This breed of cat was discovered in 1961 by Scottish shepherd William Ross in Scotland. Ross found a kitten with folded ears and named her Susie. Susie’s mother had regular ears, but the father was unknown. Ross adopted a white kitten from Susie’s litter and began to breed her with local farm cats and British Shorthairs to establish this lop-eared feline breed. In 1977, British geneticist Oliphant Jackson reported that one-third of kittens from the breeding of folded-eared cats developed osteodystrophy, a skeletal lesion.
This cat loves to sit on laps or next to their favorite people. They have a sweet temperament and a quiet, soft voice. This cat enjoys sitting up on its hind legs in a look that resembles an otter or flopping on its back when napping. However, this cat does not enjoy being home alone and benefits by being paired with another cat or other pet. This cat is relatively easy to adjust to new surroundings like hotel rooms and new people. They are somewhat playful and will enjoy an occasional game of fetch. Lastly, this cat welcomes the company of children and family dogs.
The shorthaired variety of this breed doesn’t need much grooming. Just run a steel comb through its coat once or twice a week.
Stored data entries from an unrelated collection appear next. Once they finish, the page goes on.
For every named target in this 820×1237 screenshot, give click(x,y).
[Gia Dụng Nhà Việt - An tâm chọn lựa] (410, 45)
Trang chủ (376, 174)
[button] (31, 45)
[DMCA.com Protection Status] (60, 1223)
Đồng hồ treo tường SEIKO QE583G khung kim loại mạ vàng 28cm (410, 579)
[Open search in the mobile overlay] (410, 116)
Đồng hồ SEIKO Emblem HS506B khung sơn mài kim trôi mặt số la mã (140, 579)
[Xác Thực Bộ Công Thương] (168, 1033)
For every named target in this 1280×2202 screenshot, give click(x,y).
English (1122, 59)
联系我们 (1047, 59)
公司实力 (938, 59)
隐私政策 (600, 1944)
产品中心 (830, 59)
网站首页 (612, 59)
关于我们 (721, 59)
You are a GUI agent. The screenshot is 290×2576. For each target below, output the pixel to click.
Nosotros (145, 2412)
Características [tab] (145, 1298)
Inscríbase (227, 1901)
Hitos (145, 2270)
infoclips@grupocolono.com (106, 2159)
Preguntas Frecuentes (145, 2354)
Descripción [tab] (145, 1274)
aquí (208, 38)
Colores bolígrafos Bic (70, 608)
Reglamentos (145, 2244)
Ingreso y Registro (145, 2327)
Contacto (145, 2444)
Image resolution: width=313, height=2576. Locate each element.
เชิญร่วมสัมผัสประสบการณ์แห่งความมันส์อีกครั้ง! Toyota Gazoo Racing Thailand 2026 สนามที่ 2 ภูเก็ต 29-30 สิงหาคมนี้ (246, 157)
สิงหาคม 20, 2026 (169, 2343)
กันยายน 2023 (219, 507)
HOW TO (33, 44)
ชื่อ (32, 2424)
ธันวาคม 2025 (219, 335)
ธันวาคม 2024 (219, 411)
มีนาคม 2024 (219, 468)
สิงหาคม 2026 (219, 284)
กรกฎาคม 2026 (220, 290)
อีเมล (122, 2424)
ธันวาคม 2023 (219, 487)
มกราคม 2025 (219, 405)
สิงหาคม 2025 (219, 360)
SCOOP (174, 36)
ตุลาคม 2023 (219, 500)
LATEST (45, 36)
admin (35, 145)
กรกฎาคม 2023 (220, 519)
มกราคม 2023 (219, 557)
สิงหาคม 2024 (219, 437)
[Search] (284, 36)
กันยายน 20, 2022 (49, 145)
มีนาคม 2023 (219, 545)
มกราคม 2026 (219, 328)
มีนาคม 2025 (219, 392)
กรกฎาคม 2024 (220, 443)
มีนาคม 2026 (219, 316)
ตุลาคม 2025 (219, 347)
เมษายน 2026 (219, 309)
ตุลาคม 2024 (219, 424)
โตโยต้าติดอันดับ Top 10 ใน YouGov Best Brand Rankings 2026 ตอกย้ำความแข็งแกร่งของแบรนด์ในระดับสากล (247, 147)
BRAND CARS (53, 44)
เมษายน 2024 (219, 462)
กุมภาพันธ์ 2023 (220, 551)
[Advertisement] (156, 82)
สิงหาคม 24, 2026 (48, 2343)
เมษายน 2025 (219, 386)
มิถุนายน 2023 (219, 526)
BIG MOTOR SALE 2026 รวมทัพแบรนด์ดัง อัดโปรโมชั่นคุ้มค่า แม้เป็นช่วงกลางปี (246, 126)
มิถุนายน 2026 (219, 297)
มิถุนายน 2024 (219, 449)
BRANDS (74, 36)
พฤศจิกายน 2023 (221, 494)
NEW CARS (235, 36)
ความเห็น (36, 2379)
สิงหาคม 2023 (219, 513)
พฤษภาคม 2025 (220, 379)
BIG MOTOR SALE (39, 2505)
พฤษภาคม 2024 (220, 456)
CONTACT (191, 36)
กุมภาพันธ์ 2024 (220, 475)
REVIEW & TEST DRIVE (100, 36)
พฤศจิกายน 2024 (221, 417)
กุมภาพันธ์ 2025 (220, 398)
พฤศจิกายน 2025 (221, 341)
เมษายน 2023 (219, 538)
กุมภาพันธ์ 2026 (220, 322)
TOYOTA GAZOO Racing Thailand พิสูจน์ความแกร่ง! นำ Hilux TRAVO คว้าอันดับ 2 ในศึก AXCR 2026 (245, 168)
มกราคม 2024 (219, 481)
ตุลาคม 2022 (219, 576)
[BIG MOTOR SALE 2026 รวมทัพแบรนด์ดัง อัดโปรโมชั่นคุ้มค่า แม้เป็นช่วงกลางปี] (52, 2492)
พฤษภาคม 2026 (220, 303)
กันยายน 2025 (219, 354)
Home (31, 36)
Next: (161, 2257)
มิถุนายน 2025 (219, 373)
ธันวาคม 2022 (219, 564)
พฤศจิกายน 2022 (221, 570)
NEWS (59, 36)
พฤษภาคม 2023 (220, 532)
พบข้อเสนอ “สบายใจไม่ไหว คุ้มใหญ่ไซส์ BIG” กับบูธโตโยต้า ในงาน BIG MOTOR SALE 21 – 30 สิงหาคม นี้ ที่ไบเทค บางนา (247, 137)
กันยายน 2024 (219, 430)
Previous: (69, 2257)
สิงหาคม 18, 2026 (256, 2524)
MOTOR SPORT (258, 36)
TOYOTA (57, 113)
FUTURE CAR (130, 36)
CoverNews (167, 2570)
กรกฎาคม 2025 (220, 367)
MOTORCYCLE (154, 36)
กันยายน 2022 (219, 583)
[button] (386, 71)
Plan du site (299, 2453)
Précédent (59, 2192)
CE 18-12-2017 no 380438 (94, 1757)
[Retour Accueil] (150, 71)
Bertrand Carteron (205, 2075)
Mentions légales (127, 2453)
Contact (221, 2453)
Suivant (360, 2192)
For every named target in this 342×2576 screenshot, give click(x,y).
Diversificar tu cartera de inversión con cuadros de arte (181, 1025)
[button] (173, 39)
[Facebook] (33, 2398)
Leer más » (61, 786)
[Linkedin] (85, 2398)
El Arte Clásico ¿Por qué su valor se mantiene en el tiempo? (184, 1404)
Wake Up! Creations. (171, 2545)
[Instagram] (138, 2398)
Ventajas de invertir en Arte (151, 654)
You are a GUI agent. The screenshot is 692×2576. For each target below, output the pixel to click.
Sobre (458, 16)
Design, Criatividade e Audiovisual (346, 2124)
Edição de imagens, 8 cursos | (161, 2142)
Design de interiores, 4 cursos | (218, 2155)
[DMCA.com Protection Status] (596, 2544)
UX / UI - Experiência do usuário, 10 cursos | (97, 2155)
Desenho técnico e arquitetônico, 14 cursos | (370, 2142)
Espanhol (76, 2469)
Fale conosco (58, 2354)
The longhaired variety needs more grooming, about three to four times per week. This is done to remove dead hair and prevent mats from forming.
The typical lifespan of a Scottish Fold is about 15 years. These cats can have some health problems, like other breeds of cats. One problem is degenerative joint disease, which can occur in the tail. If stiffness is noticed, be careful when handling the cat.